Smaller brokers stress the attention they give client service, often a casualty of the mergers and acquisitions. Dan Koshiol, a former broker with John B. Collins and now president and CEO of StoneHill, said the marketplace is ready for "a broker who will solely invest time and resources on their client."
"As brokers consolidate and look for additional revenue growth, some clients are being asked to purchase, at an added cost, products and services which historically have been included in the brokerage relationship," said Koshiol, in a statement announcing the launch of StoneHill on June 18.
Bill Panning, senior adviser to Hanover Stone Partners, LLC, a Jersey City, N.J.-based network of risk management advisers and risk management services firms, said he's seen changes in the way the big brokers offer analytics to customers.
The changes are most noticeable around catastrophe and enterprise risk management modeling, he said.

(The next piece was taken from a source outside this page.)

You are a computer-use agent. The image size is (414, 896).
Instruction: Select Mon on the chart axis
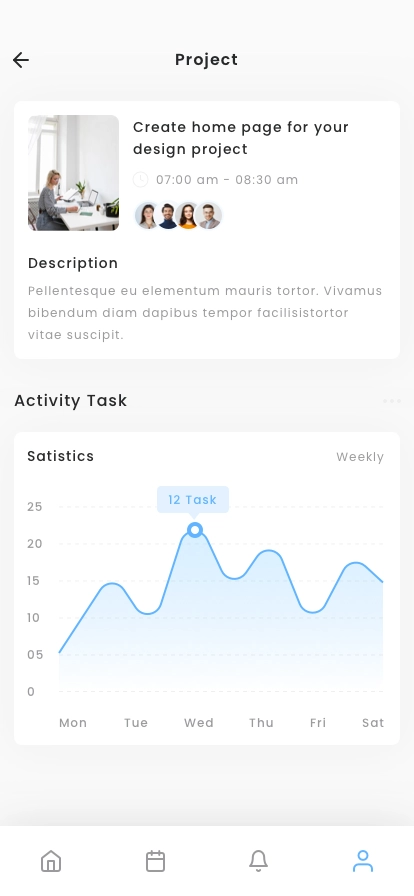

For quite a few years, reinsurance brokers have offered buyers expensive analytics which were typically unaffordable for all but the largest insurance companies. The powerful analytics sweetened the incentive to use one broker over another.
But with rapid and continuing advances in computing power, programming tools, and relevant scientific knowledge, the brokers themselves soon discovered that maintaining the models turned out to be an open-ended and expensive proposition, particularly as brokers had to pay high prices to compete for the sparse technical talent capable of maintaining and adapting state of the art models.
Brokers, Panning said, have discovered that for some very demanding clients "the cost of providing analytical and other services exceeds the brokerage revenues received from them."
"Strategies for redressing this imbalance between revenues and costs tempt clients to demand a menu-driven fee based on unbundled and separately priced services, a fee structure that would typically reduce profit margins and draw unwanted attention to rival providers of specific services," Panning said.
Some time ago catastrophe modeling became so data-intensive and expertise-dependent that "it ultimately exceeded the capabilities of all brokers, no matter how large or profitable," he said. Brokers now help their medium and small clients apply these models, but the models themselves are licensed from several independent firms that specialize in their development and maintenance. "The same process is now occurring in the areas of enterprise risk management, data mining, and predictive modeling," he said.
Reinsurance brokers who adhere to the current business model "will gradually experience growing pressure to either lower their profit margins or narrow their analytic offerings," Panning said, ceasing to be all things to all people.